Si deve tener conto, infine, che in autori diversi sono riscontrabili differenti inclinazioni al genere agiografico, per cui in alcuni tale genere letterario ha avuto un maggior peso deformante, in altri minore.
Luigi Canetti, a proposito della ricostruzione della vicenda di san Domenico, affronta ed evidenzia concetti tipo costruzione della memoria, invenzione della memoria e così via:  essi, trasportati nell'ambito degli studi francescani, portano a distinguere tra Francesco di Pietro di Bernardone, frate Francesco d'Assisi e san Francesco canonizzato. Estremizzando tali concetti, di per sé senz'altro validi, si può giungere persino a una grossolana distinzione.

A questo proposito, nel 2003, Joseph Ratzinger, in occasione del centenario della Pontificia Commissione Biblica, riferendosi allo studioso di Sacra Scrittura Friedrich Wilhelm Maier, ebbe a dire che "era scontata per lui l'attendibilità e la inequivocabilità del metodo storico; non lo sfiorava neppure l'idea che anche nel metodo storico entrassero in gioco dei presupposti filosofici e che potesse diventare necessaria una riflessione sulle implicazioni filosofiche del metodo storico. A lui, come a molti suoi colleghi, la filosofia sembrava un elemento di disturbo, qualcosa che poteva inquinare la pura oggettività storica. Non gli si prospettava la questione ermeneutica, cioè non si chiedeva in che misura l'orizzonte di chi domanda determini l'accesso al testo, rendendo necessario chiarire, anzitutto, qual sia il modo giusto di domandare e in qual modo sia possibile purificare il proprio domandare".

Continuando, affermava:  "La mera oggettività del metodo storico non esiste. È semplicemente impossibile escludere del tutto la filosofia, ovvero la precomprensione ermeneutica".

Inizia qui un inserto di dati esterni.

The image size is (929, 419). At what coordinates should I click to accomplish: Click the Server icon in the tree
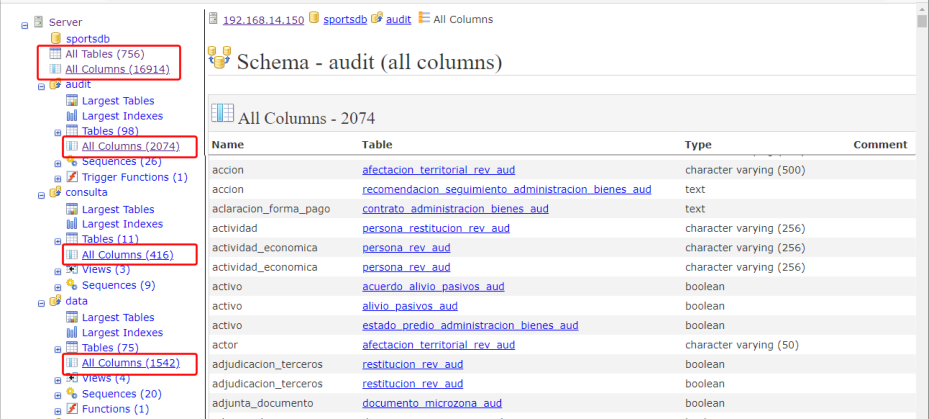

Tale questione, tra l'altro, era già stata evidenziata dal teologo Henri de Lubac, e aveva sollevato la reazione di Gian Luca Potestà nella recensione da questi scritta nel 1984 sui due volumi dedicati da de Lubac alla posterità spirituale di Gioacchino da Fiore. De Lubac rispose indirettamente a Potestà in una lettera indirizzata nello stesso 1984 all'amico Giovanni Benedetti - vescovo di Foligno, che gli aveva trasmesso il testo della suddetta recensione - rifiutando l'accusa di aver falsificato l'interpretazione di Gioacchino e affermando di non riuscire a scorgere l'idea preconcetta che secondo Potestà avrebbe mosso il suo lavoro.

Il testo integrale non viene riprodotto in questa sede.